*Exercise aim*.
Substitute "blue" for "green" in the records from the line holding "The height and width of the screenshot is (279, 635)." through the line holding "[x=200, y=53]", inclusive, and reproduce those lines with nothing else changed. Leave the pictures out of your answer.

*Supplied records*.
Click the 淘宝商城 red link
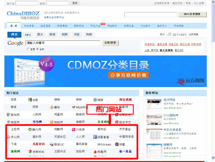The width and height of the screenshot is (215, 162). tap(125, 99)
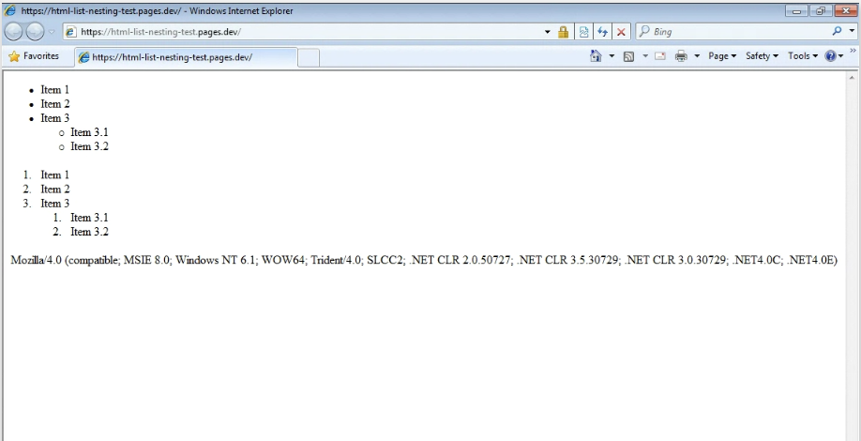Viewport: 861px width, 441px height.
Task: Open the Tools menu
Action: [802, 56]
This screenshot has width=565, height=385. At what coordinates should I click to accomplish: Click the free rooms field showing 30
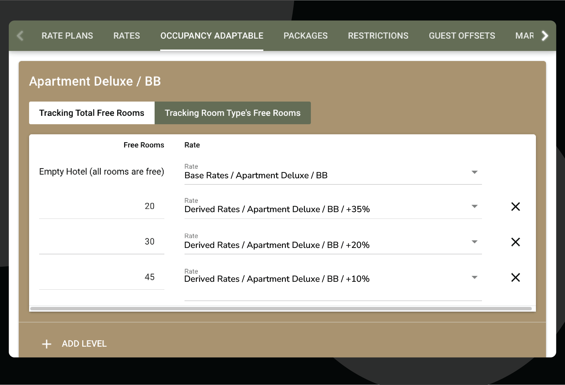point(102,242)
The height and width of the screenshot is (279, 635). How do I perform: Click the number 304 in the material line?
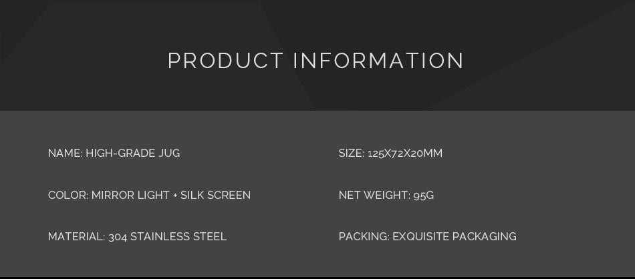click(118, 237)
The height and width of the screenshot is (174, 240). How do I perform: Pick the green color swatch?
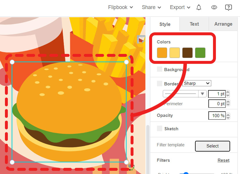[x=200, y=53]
...
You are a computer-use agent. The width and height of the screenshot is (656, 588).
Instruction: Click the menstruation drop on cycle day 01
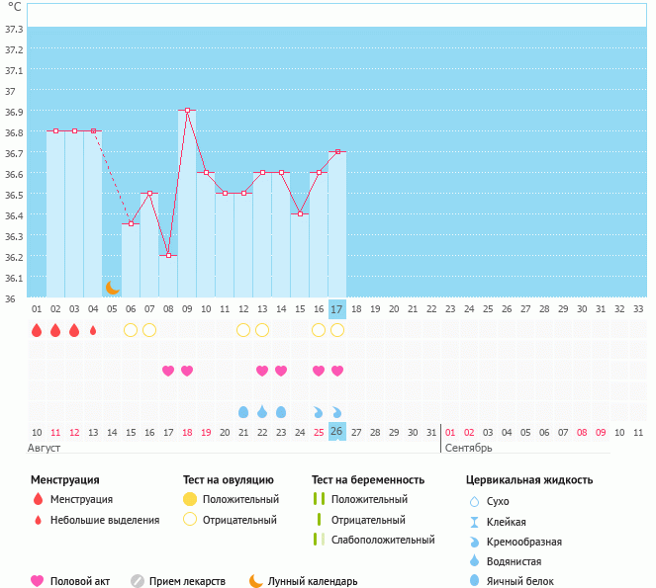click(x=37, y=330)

*Result*.
The height and width of the screenshot is (279, 635). How do I perform: Click the number 304 in the material line?
click(118, 237)
The height and width of the screenshot is (174, 240). How do I perform: Pick the blue color swatch?
[x=200, y=53]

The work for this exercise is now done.